Rub in ghee and make a soft, pliable dough with the rapidly boiling water, adding a little at a time because you may not need all the water.
First mix the water and flour using a fork (as it will be too hot to handle with your hands), then when the dough is easier to handle, knead it well using your hands.
Dough must be soft and pliable to get perfectly soft rotis.
Can be made in a food processor. If dough is too soft and sticky, add more flour.
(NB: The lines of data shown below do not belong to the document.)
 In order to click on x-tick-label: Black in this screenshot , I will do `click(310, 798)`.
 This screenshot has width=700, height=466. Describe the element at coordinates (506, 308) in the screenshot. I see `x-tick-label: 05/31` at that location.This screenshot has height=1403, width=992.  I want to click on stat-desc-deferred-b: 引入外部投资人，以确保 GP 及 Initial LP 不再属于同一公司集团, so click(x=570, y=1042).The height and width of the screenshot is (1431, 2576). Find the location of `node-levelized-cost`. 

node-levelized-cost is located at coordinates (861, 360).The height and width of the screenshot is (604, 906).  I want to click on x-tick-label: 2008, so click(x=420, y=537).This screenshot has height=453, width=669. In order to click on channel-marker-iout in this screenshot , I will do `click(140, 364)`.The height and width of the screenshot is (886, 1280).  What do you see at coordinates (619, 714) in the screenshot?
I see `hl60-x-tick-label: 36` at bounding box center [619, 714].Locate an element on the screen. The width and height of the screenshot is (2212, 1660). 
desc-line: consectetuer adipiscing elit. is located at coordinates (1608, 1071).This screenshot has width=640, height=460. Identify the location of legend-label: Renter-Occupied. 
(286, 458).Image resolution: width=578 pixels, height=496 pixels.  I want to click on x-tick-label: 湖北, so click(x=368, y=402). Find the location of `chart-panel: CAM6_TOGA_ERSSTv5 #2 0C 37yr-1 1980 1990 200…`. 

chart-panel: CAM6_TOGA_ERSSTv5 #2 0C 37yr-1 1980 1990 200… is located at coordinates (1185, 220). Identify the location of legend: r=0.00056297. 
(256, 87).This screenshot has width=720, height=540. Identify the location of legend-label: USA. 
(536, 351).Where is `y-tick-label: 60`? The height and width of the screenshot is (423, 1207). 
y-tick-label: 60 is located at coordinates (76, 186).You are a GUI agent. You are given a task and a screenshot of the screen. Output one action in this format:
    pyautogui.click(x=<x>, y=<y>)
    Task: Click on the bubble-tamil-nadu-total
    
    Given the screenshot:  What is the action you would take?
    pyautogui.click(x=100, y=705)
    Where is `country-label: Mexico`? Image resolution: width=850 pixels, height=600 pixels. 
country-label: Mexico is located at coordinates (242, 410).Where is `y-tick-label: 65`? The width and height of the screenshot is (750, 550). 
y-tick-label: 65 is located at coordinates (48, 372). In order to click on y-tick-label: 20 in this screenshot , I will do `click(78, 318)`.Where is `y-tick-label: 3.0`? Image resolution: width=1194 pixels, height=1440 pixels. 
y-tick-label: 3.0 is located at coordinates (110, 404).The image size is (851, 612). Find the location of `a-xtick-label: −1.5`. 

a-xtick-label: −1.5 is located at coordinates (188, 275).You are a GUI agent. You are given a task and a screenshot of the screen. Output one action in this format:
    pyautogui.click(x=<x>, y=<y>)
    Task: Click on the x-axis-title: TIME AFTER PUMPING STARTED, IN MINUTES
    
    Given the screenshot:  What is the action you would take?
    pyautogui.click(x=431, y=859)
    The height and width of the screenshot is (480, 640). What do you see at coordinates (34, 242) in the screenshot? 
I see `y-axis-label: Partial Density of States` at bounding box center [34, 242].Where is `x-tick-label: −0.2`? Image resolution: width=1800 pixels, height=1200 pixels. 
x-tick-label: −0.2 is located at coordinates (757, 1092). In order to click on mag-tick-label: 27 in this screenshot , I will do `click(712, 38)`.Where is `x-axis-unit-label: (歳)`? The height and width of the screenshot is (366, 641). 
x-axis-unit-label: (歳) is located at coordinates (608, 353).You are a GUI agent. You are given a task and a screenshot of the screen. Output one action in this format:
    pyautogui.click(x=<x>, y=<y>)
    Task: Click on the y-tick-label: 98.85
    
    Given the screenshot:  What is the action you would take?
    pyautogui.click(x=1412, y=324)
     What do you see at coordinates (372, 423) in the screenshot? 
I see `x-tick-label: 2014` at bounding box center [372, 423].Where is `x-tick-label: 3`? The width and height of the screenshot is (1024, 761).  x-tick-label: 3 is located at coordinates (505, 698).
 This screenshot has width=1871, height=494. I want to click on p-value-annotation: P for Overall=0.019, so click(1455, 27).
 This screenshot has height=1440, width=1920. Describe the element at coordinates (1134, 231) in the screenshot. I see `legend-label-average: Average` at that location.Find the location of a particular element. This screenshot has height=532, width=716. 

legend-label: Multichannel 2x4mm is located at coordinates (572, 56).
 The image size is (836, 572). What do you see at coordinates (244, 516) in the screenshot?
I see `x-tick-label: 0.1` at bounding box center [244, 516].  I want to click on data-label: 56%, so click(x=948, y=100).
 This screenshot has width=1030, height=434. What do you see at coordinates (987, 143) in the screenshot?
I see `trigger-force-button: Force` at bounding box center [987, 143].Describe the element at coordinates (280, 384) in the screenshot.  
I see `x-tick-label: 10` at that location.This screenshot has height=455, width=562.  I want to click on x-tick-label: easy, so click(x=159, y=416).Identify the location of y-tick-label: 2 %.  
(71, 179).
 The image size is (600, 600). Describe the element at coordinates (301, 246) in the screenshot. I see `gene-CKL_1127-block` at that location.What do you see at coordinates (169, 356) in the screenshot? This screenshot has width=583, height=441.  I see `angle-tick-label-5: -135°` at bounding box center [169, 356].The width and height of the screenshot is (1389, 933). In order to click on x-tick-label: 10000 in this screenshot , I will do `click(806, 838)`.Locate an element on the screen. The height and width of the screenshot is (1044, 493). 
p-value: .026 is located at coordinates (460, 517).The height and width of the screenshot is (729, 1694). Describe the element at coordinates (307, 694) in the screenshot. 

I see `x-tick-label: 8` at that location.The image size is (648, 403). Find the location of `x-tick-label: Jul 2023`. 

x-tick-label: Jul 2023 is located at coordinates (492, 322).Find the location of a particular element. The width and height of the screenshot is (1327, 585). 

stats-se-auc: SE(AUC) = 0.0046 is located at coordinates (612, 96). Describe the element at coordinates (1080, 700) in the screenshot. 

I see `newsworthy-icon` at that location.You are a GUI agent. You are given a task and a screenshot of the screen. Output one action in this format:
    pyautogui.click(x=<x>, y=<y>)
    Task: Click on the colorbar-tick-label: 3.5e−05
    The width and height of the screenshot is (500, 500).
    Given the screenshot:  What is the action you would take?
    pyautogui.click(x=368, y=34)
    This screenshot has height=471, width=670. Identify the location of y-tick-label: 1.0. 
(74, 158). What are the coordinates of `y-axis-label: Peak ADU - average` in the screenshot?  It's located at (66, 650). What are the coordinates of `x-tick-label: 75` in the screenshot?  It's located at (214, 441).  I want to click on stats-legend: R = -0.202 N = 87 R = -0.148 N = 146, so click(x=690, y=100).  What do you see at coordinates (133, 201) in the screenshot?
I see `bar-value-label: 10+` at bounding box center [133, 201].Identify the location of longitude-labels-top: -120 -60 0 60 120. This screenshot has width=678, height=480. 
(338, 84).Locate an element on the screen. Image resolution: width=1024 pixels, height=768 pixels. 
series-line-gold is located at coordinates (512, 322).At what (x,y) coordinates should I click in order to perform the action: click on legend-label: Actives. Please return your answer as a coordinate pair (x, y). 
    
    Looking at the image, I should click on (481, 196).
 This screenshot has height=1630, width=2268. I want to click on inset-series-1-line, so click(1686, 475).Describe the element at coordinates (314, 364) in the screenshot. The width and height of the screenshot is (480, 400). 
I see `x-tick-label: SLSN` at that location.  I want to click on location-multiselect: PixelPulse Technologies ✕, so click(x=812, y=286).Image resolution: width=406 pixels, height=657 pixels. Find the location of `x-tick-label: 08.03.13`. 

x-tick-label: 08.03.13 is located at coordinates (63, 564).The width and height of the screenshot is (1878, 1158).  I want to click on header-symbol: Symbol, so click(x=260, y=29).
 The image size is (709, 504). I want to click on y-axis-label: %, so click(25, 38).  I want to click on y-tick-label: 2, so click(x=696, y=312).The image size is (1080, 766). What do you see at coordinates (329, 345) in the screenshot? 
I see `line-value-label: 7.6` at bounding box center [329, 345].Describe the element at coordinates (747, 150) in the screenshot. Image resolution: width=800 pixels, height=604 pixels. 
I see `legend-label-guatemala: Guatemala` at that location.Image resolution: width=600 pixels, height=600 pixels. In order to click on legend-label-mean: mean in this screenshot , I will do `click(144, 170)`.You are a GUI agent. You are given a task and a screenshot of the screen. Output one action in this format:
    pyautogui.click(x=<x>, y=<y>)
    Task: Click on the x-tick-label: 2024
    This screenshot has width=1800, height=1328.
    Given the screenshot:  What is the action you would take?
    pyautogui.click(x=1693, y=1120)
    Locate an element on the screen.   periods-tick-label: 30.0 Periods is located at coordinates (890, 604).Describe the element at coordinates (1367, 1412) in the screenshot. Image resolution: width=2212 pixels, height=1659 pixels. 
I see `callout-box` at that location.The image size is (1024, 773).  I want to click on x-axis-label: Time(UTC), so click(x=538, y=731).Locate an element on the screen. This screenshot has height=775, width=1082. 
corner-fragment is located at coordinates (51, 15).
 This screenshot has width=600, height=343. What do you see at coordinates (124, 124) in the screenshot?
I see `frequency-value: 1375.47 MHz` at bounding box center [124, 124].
If too stiff, add more water and ghee.
Divide dough into 8 to 12 pieces, kneading each piece well before rolling out into circles on a floured surface.
Cook on a lightly buttered thawa or frying pan, lightly greasing each side with a little melted butter or ghee until golden brown on both sides.
Serve with any curry.
Credit to Eshana Suleman
Mince Curry
500 gr lamb mince
4 tblsp ghee or coconut oil
1 large onion chopped
1 heaped tsp salt
1 tblsp garlic/ginger paste
1 red chili slit, halved
1 cinnamon stick
1 black cardamom
2 green cardamom
1 tsp fennel seeds
1 tsp cumin seed
1 tsp fenugreek seeds
1 tsp coriander seeds
1 star anise
1 big or 2 small tomatoes chopped
2 tblsp tomato paste
A sprig of curry leaves
2 potatoes cut into small cubes
1 tsp turmeric
2 tsp garam masala, divided
1 tsp dhania powder
1 tsp jeera powder
1 tblsp Osman’s curry powder
2 tblsp Kashmiri chili powder
Boiling water
1 cup frozen peas
Chopped coriander, plus extra for garnish
Dry roast seeds still aromatic. Grind till fine and set aside.
Heat ghee in a pot. Add onions, salt and turmeric and coat onions.
Add seeds, chili and cinnamon stick.
Fry on low till onions are soft. Add garlic and ginger, curry leaves and all other spices reserving 1 tsp garam masala.
If spices stick add a splash of boiling water and stir for a few minutes.
Add mince and stir with a fork breaking up the mince.
You may need another splash of boiling water. Cook for 5-10 minutes.
Add tomatoes, tomato paste and potatoes and ½ cup boiling water.
Simmer till potatoes are soft.
Add the peas, chopped coriander and reserved garam masala.
(Check salt content) Cook another 5 minutes.